The Six Pradhans were a council of six high-ranking officials or courtiers who exercised significant political influence in the governance of Lalitpur (Patan) during the later Malla period in what is now Nepal. In periods of political instability, especially after the death of certain Malla kings, these Pradhans often held substantial de facto power, sometimes overshadowing the monarchs themselves.

== Role in Lalitpur ==
In the 18th century, following the death of King Yognarendra Malla and during periods of internal disorder in Patan, the Six Pradhans were the dominant political force in the city-state. They were instrumental in placing and removing monarchs on the throne and managing state affairs when royal leadership was weak or contested.

The Pradhans sometimes acted as power brokers, using their wealth and influence to stabilize or control the kingdom. Historical accounts suggest that at times the actual power in Lalitpur resided more with the Pradhans than with the ceremonial kings they appointed.
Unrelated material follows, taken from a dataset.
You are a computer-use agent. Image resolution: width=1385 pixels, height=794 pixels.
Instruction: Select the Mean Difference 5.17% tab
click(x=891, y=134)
== Interaction with the Gorkha Conquest ==
During the period when Prithvi Narayan Shah and the Gorkha Kingdom were expanding their rule over the Kathmandu Valley, the authority of the Six Pradhans in Patan came under pressure. After prolonged political turmoil and the weakening of central royal authority, Lalitpur eventually fell to the Gorkhalis as part of the Unification of Nepal.

== Legacy ==
The Six Pradhans are remembered in Nepalese history as powerful noble officials who played a central role in the political life of Lalitpur during the decline of Malla power. They illustrate a period in which court nobles could exert strong influence over royal succession and administration.

== Names ==
Historical summaries of the Six Pradhans list their names as:
- Dhanwanta Singh (Pradhan)
- Bhinkhyal Singh (Pradhan)
- Sinkhyal Singh (Pradhan)
- Chaku Bahal Singh (Pradhan)
- Kalidas Singh (Pradhan)
- Dhanjkaji Singh (Pradhan)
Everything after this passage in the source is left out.